"Cyclical Vomiting Syndrome / Gastroparesis"
About: Queen's Medical Centre / Accident and emergency Queen's Medical Centre Accident and emergency Nottingham NG7 2UH
Posted by Jay2013 (as ),
I am unfortunate enough of have suffered from Cyclical Vomiting / Gastroparesis for the last ten years which causes me, over a number of weeks or months, to build up to an attack of the most painful, debilitating and distressing vomiting accompanied with an all encompassing feeling of the most intense nausea imaginable which I feel through my whole body and renders me barely able to speak or remain coherent.
It took some 6 years to diagnose this illness and finally, over the next couple of years and after trying every kind of treatment, (and discovering I had Bowel Cancer along the way), a Treatment Plan was arrived at consisting of intravenous morphine injections and replacement of fluids.
It was agreed with my consultant that when an attack was under way I should call for an ambulance via 999 and that morphine could be administered immediately on site or en route and repeated as necessary in A&E.
Unfortunately this plan is so far removed from what actually happens when I am at my most vulnerable, in the height of one of these attacks. The very second that the word morphine is mentioned I am almost invariably treated like I am a drug addict looking for a free fix.
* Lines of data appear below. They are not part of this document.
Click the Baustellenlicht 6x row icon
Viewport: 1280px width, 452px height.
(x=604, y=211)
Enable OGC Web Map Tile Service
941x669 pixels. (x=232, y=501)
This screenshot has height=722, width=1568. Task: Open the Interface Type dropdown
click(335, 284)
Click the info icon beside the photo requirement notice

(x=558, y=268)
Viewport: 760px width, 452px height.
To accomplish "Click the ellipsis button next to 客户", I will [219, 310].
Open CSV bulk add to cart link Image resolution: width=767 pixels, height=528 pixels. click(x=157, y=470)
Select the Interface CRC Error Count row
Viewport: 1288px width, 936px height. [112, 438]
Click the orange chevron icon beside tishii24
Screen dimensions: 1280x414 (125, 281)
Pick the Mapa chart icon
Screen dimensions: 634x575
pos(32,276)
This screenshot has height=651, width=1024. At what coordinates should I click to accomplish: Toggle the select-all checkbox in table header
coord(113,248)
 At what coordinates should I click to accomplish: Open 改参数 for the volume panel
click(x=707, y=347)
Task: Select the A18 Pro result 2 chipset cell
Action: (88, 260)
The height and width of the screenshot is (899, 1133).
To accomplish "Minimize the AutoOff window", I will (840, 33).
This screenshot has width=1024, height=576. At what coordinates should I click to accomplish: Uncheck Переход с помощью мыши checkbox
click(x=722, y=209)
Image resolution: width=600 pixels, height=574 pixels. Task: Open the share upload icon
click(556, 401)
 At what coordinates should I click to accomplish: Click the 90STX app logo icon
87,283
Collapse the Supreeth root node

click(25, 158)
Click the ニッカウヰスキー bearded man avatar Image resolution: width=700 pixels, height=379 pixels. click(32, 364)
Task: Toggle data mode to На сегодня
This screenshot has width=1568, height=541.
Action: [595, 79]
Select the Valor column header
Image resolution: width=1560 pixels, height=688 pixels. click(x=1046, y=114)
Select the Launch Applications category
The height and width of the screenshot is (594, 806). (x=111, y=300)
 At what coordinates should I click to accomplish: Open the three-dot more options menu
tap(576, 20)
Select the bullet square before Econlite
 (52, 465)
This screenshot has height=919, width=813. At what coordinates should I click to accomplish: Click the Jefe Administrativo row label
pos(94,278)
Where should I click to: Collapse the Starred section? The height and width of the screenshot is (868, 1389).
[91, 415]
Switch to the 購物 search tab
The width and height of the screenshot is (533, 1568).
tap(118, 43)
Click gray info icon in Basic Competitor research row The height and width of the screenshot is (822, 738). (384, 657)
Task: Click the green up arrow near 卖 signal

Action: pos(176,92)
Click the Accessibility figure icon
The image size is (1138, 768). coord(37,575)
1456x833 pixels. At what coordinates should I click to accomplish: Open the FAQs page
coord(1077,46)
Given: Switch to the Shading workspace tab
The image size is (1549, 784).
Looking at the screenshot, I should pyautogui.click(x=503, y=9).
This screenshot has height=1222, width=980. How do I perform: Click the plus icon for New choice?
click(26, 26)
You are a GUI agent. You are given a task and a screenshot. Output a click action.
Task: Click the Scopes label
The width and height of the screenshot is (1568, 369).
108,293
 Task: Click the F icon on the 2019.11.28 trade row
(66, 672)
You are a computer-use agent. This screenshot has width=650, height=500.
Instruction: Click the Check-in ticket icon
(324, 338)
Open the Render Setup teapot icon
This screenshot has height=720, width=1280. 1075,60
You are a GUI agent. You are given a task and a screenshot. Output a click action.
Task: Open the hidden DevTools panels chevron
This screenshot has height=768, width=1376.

I have experienced this from both the ambulance crews and the hospital staff.
The problem became so bad that my GP agreed to write an open letter to all concerned explaining my condition, the treatment required and the need for expediency.
This letter has helped on occasion and every time I have been admitted I have handed a copy of the letter to the attending staff in A&E who say they will put it on file. This seems to have never happened as unfortunately the most recent time I required treatment I failed to take a copy with me. Fortunately I am now known to many of the ambulance crews and am usually treated with respect, compassion and professionalism. However on the last occasion, despite his best attempts, the paramedic was unable to get a cannula in on the ambulance - I have notoriously deep buried veins. Despite my pain and distress I reassured the ambulance man that I would be ok until I arrived at A&E.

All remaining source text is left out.